Your goal: Copy the records word for word, starting at the line that contains "Toggle full/half-width with" and continuing through the line that contains "tap(478, 348)", with both of those lines included.

Dataset rows:
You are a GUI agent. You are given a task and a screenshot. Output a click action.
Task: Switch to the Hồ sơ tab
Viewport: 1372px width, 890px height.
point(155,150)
---
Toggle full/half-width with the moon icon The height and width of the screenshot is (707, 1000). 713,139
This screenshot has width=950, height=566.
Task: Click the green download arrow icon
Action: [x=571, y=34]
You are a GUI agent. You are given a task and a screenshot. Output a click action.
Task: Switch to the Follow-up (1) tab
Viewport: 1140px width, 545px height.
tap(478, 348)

Solution:
Toggle full/half-width with the moon icon The height and width of the screenshot is (707, 1000). 713,139
This screenshot has width=950, height=566.
Task: Click the green download arrow icon
Action: [x=571, y=34]
You are a GUI agent. You are given a task and a screenshot. Output a click action.
Task: Switch to the Follow-up (1) tab
Viewport: 1140px width, 545px height.
tap(478, 348)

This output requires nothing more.